I'm hoping to be able to drive a motor sinusoidally, or more generally, I hope to be able to put some input mathematical function (sine, sawtooth wave, square wave) and have a motor reproduce that motion. I'm wondering if this is possible with a servo motor and Arduino. I need this to be quite accurate and was just curious if Arduino had the capabilities to produce these motions accurately with a servo motor.
Sorry if this has previously been asked I couldn't find a suitable answer searching.
Well, I want the rotation to be sinusoidal. Similar to the sweep example given with the Arduino but I want to accurately define the position/velocity of the rotation by varying the signal sent to the servo.
Basically I want to make a rigid panel rotate back and forth (think of a fish fin swimming, it oscillates back and forth to propel the fish forward), and want the servo to provide this motion. I want the motion of this oscillation to be accurately defined by mathematical functions to mimic things like sine, sawtooth, and square waves.
FWIW
If the servo was providing the up and down motion of the "fin" - say the Y axis, wouldn't the wave shape depend on speed that the "fish" was moving? (say the X axis).
I'd guess it's quite possible to control a servo to generate the Y axis for an expected, or measured X axis.
Yes, I'm effectively trying to dictate the y-axis in your example BroHogan, I'm just not sure how accurate Arduino would be in being able to do this with a servo motor. Thanks!
From what I know about servos, they have varying increments that they are rated for, the more increments the more accurate the servo. The arduino should be able to provide very accurate signals with the right hardware/ software but the accuracy will only be as good as your servo. Out of curiosity, what exactly is this for? You mentioned fish, are you making a robot fish or was that just an example?
In principle any linear servo could be used to generate any waveform one desired for a X vs time chart type application.
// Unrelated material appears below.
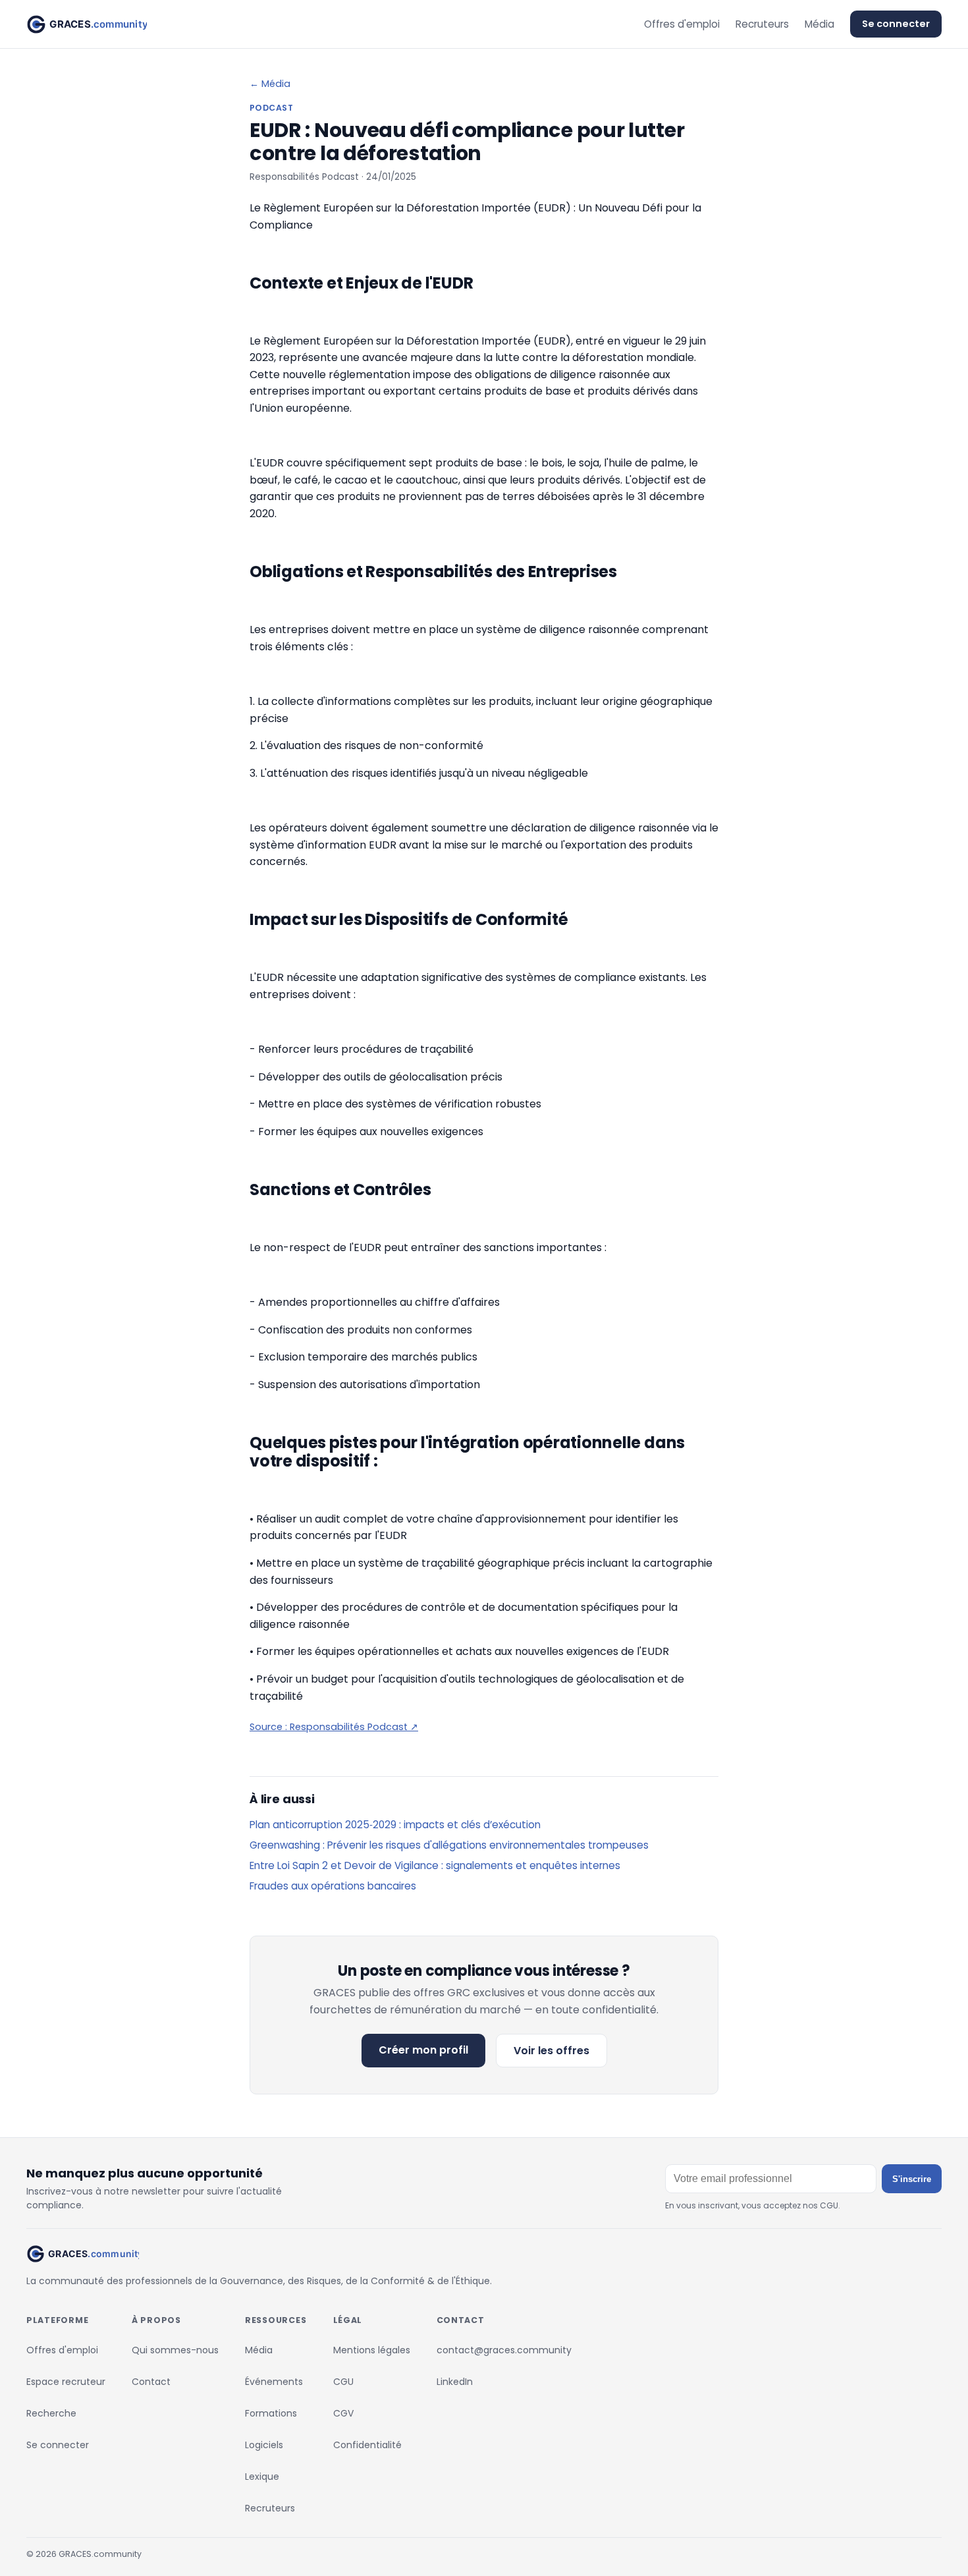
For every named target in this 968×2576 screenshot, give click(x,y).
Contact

Limits to resolution and speed would have to be researched if they would meet the applications requirements.
Here's a small function I use to generate a sine wave with a digital to analog converter (DAC).
uint16_t sin_wave[128];
void setup()
{
for (int16_t i = 0; i < 128; i++)
{
float angle = TWO_PI * i / 128;
int16_t val = sin(angle) * (2048 - 1);
val += 2048;
sin_wave[i] = val;
}
}
128 is the number of steps (the granularity of your sine wave). 2048 is the waveform zero point offset.
The next step is to pass these values in a sweep from 0 to 127 to the output with an appropriate delay between each step. You could use a similar technique for just about any waveform. Either pre compute the steps or just compute and feed the values directly to your output as you go.